*** Opening of THE RECORDS ***

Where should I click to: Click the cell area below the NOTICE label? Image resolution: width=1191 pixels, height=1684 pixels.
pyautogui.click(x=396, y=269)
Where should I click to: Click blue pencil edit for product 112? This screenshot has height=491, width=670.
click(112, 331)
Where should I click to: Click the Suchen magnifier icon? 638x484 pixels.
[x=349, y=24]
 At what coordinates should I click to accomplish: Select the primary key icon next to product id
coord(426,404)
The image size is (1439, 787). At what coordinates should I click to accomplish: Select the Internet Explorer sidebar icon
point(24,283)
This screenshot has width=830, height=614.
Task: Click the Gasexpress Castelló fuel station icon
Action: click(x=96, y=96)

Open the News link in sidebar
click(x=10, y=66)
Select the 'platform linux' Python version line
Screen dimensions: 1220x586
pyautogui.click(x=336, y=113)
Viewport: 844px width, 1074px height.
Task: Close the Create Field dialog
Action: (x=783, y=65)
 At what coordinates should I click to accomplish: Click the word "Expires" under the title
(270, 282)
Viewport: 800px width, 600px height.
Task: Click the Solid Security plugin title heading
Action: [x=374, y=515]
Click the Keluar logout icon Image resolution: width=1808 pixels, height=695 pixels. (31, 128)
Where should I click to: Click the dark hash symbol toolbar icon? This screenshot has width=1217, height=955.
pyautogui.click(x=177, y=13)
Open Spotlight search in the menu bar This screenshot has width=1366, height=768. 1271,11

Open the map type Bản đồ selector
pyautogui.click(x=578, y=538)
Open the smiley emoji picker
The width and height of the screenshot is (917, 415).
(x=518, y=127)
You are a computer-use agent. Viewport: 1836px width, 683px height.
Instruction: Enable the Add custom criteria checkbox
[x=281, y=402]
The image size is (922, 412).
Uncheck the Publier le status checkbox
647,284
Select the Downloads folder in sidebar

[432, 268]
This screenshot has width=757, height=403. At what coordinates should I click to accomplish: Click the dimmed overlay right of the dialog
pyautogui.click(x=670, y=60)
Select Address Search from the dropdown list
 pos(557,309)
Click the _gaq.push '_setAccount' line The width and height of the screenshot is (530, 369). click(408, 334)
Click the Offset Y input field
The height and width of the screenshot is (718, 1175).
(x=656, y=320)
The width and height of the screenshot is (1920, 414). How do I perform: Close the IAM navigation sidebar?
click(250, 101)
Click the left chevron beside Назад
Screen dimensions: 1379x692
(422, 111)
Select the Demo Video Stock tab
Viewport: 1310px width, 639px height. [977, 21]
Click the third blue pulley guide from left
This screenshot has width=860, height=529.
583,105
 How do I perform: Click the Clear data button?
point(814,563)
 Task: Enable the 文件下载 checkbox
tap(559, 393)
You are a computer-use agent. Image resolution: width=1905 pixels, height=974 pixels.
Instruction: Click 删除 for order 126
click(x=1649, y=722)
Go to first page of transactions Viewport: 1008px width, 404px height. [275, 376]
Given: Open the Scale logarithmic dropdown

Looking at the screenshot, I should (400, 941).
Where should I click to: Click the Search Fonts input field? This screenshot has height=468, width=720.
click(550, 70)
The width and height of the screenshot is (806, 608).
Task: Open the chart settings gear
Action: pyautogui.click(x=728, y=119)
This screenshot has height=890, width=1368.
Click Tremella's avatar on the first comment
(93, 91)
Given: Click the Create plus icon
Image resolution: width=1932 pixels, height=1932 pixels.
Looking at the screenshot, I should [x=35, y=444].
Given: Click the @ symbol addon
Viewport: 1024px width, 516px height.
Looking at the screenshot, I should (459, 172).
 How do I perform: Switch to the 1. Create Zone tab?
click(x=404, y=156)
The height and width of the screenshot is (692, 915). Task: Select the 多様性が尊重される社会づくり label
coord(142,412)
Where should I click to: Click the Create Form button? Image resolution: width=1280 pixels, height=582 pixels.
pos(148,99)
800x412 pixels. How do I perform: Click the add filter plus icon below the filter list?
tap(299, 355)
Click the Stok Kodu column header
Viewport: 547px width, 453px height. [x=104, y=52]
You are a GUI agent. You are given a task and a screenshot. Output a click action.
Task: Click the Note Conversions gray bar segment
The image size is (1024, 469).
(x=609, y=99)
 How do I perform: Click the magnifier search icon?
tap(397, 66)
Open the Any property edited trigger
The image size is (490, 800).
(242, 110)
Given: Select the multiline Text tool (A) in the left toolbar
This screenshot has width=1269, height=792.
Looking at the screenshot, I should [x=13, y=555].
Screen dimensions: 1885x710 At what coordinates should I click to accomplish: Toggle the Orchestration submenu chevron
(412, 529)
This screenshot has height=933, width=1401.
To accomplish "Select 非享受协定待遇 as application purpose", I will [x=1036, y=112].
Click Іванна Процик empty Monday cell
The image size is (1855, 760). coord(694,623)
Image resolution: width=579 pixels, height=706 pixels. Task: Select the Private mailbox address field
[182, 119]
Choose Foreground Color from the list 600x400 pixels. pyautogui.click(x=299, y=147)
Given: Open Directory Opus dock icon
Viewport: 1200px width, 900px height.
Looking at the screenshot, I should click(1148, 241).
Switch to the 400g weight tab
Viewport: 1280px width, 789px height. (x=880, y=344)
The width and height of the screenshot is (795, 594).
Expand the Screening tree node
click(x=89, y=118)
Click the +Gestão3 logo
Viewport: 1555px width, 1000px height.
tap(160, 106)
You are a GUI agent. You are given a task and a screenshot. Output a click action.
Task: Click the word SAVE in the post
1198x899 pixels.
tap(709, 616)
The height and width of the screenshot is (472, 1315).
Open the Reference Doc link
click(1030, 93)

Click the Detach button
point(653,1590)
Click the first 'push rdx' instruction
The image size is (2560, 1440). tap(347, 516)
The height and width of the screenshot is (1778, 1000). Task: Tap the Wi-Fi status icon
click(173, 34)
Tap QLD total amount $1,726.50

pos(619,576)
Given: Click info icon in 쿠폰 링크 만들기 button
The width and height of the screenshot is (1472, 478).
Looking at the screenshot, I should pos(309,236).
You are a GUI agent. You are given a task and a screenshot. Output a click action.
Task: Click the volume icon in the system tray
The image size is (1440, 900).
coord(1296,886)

*** Close of THE RECORDS ***

WORK INSTRUCTION: Copy out all the entries shown above, character for character.

RESPONSE TO THE EXERCISE:
Where should I click to: Click the cell area below the NOTICE label? Image resolution: width=1191 pixels, height=1684 pixels.
pyautogui.click(x=396, y=269)
Where should I click to: Click blue pencil edit for product 112? This screenshot has height=491, width=670.
click(112, 331)
Where should I click to: Click the Suchen magnifier icon? 638x484 pixels.
[x=349, y=24]
 At what coordinates should I click to accomplish: Select the primary key icon next to product id
coord(426,404)
The image size is (1439, 787). At what coordinates should I click to accomplish: Select the Internet Explorer sidebar icon
point(24,283)
This screenshot has width=830, height=614.
Task: Click the Gasexpress Castelló fuel station icon
Action: click(x=96, y=96)

Open the News link in sidebar
click(x=10, y=66)
Select the 'platform linux' Python version line
Screen dimensions: 1220x586
pyautogui.click(x=336, y=113)
Viewport: 844px width, 1074px height.
Task: Close the Create Field dialog
Action: (x=783, y=65)
 At what coordinates should I click to accomplish: Click the word "Expires" under the title
(270, 282)
Viewport: 800px width, 600px height.
Task: Click the Solid Security plugin title heading
Action: [x=374, y=515]
Click the Keluar logout icon Image resolution: width=1808 pixels, height=695 pixels. (31, 128)
Where should I click to: Click the dark hash symbol toolbar icon? This screenshot has width=1217, height=955.
pyautogui.click(x=177, y=13)
Open Spotlight search in the menu bar This screenshot has width=1366, height=768. 1271,11

Open the map type Bản đồ selector
pyautogui.click(x=578, y=538)
Open the smiley emoji picker
The width and height of the screenshot is (917, 415).
(x=518, y=127)
You are a computer-use agent. Viewport: 1836px width, 683px height.
Instruction: Enable the Add custom criteria checkbox
[x=281, y=402]
The image size is (922, 412).
Uncheck the Publier le status checkbox
647,284
Select the Downloads folder in sidebar

[432, 268]
This screenshot has width=757, height=403. At what coordinates should I click to accomplish: Click the dimmed overlay right of the dialog
pyautogui.click(x=670, y=60)
Select Address Search from the dropdown list
 pos(557,309)
Click the _gaq.push '_setAccount' line The width and height of the screenshot is (530, 369). click(408, 334)
Click the Offset Y input field
The height and width of the screenshot is (718, 1175).
(x=656, y=320)
The width and height of the screenshot is (1920, 414). How do I perform: Close the IAM navigation sidebar?
click(250, 101)
Click the left chevron beside Назад
Screen dimensions: 1379x692
(422, 111)
Select the Demo Video Stock tab
Viewport: 1310px width, 639px height. [977, 21]
Click the third blue pulley guide from left
This screenshot has width=860, height=529.
583,105
 How do I perform: Click the Clear data button?
point(814,563)
 Task: Enable the 文件下载 checkbox
tap(559, 393)
You are a computer-use agent. Image resolution: width=1905 pixels, height=974 pixels.
Instruction: Click 删除 for order 126
click(x=1649, y=722)
Go to first page of transactions Viewport: 1008px width, 404px height. [275, 376]
Given: Open the Scale logarithmic dropdown

Looking at the screenshot, I should (400, 941).
Where should I click to: Click the Search Fonts input field? This screenshot has height=468, width=720.
click(550, 70)
The width and height of the screenshot is (806, 608).
Task: Open the chart settings gear
Action: pyautogui.click(x=728, y=119)
This screenshot has height=890, width=1368.
Click Tremella's avatar on the first comment
(93, 91)
Given: Click the Create plus icon
Image resolution: width=1932 pixels, height=1932 pixels.
Looking at the screenshot, I should [x=35, y=444].
Given: Click the @ symbol addon
Viewport: 1024px width, 516px height.
Looking at the screenshot, I should (459, 172).
 How do I perform: Switch to the 1. Create Zone tab?
click(x=404, y=156)
The height and width of the screenshot is (692, 915). Task: Select the 多様性が尊重される社会づくり label
coord(142,412)
Where should I click to: Click the Create Form button? Image resolution: width=1280 pixels, height=582 pixels.
pos(148,99)
800x412 pixels. How do I perform: Click the add filter plus icon below the filter list?
tap(299, 355)
Click the Stok Kodu column header
Viewport: 547px width, 453px height. [x=104, y=52]
You are a GUI agent. You are given a task and a screenshot. Output a click action.
Task: Click the Note Conversions gray bar segment
The image size is (1024, 469).
(x=609, y=99)
 How do I perform: Click the magnifier search icon?
tap(397, 66)
Open the Any property edited trigger
The image size is (490, 800).
(242, 110)
Given: Select the multiline Text tool (A) in the left toolbar
This screenshot has width=1269, height=792.
Looking at the screenshot, I should [x=13, y=555].
Screen dimensions: 1885x710 At what coordinates should I click to accomplish: Toggle the Orchestration submenu chevron
(412, 529)
This screenshot has height=933, width=1401.
To accomplish "Select 非享受协定待遇 as application purpose", I will [x=1036, y=112].
Click Іванна Процик empty Monday cell
The image size is (1855, 760). coord(694,623)
Image resolution: width=579 pixels, height=706 pixels. Task: Select the Private mailbox address field
[182, 119]
Choose Foreground Color from the list 600x400 pixels. pyautogui.click(x=299, y=147)
Given: Open Directory Opus dock icon
Viewport: 1200px width, 900px height.
Looking at the screenshot, I should click(1148, 241).
Switch to the 400g weight tab
Viewport: 1280px width, 789px height. (x=880, y=344)
The width and height of the screenshot is (795, 594).
Expand the Screening tree node
click(x=89, y=118)
Click the +Gestão3 logo
Viewport: 1555px width, 1000px height.
tap(160, 106)
You are a GUI agent. You are given a task and a screenshot. Output a click action.
Task: Click the word SAVE in the post
1198x899 pixels.
tap(709, 616)
The height and width of the screenshot is (472, 1315).
Open the Reference Doc link
click(1030, 93)

Click the Detach button
point(653,1590)
Click the first 'push rdx' instruction
The image size is (2560, 1440). tap(347, 516)
The height and width of the screenshot is (1778, 1000). Task: Tap the Wi-Fi status icon
click(173, 34)
Tap QLD total amount $1,726.50

pos(619,576)
Given: Click info icon in 쿠폰 링크 만들기 button
The width and height of the screenshot is (1472, 478).
Looking at the screenshot, I should pos(309,236).
You are a GUI agent. You are given a task and a screenshot. Output a click action.
Task: Click the volume icon in the system tray
The image size is (1440, 900).
coord(1296,886)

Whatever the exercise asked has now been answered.